Common sense Samantha. I agree with everything you said. You took into account the actual reality on the streets and the actual mentality of the majority of the people who use them. The bike crowd do seem to have an attitude that they are morally superior. That attitude is fostered by the propaganda coming from the mass transit, bike, walk crowd, the same people who are pushing for massive densification. The 568 units planned for Pico and Sepulveda next to the Expo station is an example. They want WLA to be "walking friendly" also "biking friendly". What that really means is that they will creat so much congestion that it will be impossible to drive and park anywhere. Another term they use to describe this in their promotional material is "tranist village". Maybe they should describe their perfect residents as transit peasants. That's what they realy want. There are forces out there, the environmentalists being one, that are not happy with America's current standard of living. A house and a car don't fit into their agenda. A bike and a 400 sq ft "apartment" is their ideal of "sustainablillity". The biking crowd may just be pawns in this movement while some of the leaders have a wider agenda. You'll find that anywhere the mass transit lines go this whole agenda follows. The hip and happy bicyclist is just a convenient face to put on an ugly process. Maybe useful idiot is too harsh a term, but they will be the ones left bleeding in the street. It already happens where these bike lanes are in.

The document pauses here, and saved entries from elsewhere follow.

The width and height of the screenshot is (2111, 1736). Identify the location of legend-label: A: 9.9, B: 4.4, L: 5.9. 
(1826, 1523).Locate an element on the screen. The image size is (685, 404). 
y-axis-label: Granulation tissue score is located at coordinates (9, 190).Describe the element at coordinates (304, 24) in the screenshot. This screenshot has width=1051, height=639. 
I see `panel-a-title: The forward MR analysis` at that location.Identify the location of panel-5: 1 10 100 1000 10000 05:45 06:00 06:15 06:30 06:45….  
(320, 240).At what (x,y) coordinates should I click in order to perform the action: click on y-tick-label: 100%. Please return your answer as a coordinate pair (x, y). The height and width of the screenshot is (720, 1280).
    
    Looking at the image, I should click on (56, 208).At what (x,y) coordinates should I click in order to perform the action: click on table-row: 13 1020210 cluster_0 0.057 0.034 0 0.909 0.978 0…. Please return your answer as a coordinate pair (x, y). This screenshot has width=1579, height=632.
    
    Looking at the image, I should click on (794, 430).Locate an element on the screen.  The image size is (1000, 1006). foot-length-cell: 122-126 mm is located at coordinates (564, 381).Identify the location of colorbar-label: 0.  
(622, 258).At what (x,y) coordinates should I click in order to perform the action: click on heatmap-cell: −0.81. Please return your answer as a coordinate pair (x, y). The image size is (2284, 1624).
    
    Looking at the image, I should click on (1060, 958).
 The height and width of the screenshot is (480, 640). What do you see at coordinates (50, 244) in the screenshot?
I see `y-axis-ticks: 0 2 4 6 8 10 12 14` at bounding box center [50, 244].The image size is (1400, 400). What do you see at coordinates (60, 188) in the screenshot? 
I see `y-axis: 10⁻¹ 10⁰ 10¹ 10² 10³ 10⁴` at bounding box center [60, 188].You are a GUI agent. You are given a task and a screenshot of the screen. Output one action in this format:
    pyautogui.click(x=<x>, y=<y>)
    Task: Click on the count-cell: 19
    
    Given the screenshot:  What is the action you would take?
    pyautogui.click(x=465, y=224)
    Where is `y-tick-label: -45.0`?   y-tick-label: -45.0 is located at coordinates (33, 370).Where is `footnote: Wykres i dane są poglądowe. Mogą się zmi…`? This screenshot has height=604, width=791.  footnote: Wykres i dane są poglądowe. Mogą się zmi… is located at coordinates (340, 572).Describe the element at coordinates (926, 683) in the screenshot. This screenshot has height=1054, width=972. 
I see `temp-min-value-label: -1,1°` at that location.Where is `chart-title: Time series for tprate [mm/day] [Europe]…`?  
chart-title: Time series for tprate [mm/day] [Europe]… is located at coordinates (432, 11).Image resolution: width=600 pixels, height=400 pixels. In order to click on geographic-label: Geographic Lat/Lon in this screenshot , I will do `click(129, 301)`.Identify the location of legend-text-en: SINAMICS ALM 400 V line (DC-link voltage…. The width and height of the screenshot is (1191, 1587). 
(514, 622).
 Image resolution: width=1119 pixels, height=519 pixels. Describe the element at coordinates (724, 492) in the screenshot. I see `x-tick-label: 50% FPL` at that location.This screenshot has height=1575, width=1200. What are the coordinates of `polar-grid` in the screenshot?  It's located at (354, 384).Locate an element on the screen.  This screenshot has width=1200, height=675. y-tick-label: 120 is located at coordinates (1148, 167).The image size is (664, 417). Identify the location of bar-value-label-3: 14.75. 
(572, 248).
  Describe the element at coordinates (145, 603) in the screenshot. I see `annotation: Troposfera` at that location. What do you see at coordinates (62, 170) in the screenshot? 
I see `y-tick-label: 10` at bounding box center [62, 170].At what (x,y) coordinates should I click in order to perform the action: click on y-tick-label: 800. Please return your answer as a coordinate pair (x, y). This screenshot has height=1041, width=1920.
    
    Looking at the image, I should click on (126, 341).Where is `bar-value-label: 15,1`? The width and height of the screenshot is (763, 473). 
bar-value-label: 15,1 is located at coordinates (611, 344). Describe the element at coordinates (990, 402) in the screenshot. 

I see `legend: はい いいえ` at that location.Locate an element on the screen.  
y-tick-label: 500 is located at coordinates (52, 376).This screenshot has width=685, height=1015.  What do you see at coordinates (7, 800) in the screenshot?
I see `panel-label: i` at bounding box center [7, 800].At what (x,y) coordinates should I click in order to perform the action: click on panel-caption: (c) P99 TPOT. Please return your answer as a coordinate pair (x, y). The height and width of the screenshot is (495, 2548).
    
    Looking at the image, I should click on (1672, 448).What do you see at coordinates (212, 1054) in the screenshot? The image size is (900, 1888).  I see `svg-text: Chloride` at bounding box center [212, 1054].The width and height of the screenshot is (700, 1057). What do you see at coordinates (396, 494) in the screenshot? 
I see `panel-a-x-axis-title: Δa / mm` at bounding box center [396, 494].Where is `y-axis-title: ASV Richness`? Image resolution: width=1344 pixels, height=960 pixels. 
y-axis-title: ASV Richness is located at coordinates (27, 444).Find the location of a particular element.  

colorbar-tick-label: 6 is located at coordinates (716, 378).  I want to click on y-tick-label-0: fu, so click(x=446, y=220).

The false sense of secuirty of a painted line only makes it worse.  

Comment by Samantha Polakov on February 16, 2013 at 10:39am

Yes, Dylan - I have ridden a bike for miles, down at the bike path at the beach.  I like to bike.  The attitude at the meeting was that of "we are better than you because we don't drive a car and contribute to the environmental pollution and overcrowding problem".  The cyclist group also presented statistics that were couched in a misleading way to promote the idea that cycling is better for local commerce.  Maybe you weren't there.  

It's great that you enjoy riding a bike, but in my opinion, it is dangerous to do so in heavy traffic on major streets.  Why not ride on side streets where it is safer?  Yes, it might take you a block or two out of your way and that is an inconvenience, but for safety's sake, it is the more prudent thing to do than to cycle in heavy traffic with car drivers who are already angry over the traffic situation.  Even with the types of bike lanes currently in existence, IMO, cars and cycles should not be sharing the same crowed roads at the same time.  Especially since there are no helmet or protective clothing laws for cyclists who are even in more danger than motorcycles when they are on the road.  At least the motorcycles have the ability to go fast and get out of the way of a car.  

A bicycle is like a sitting duck, with no protection - and the "perceived" safety of a "bike lane", which is only a stripe of white paint with no real barrier to separate the cycle from a car means nothing!  In other words, it is just as dangerous for cyclists to share the roads with cars, WHETHER OR NOT there is a bike lane painted on the road, so why remove an entire lane of already crowded traffic in order to make one?

Comment by Dylan on February 15, 2013 at 11:45pm

Samantha, I ride a bike to work. I don't feel holy about it. I never think about the environment while I'm riding. I simply enjoy it personally. I drive too. Your generalizations are simply inaccurate. Have you tried biking?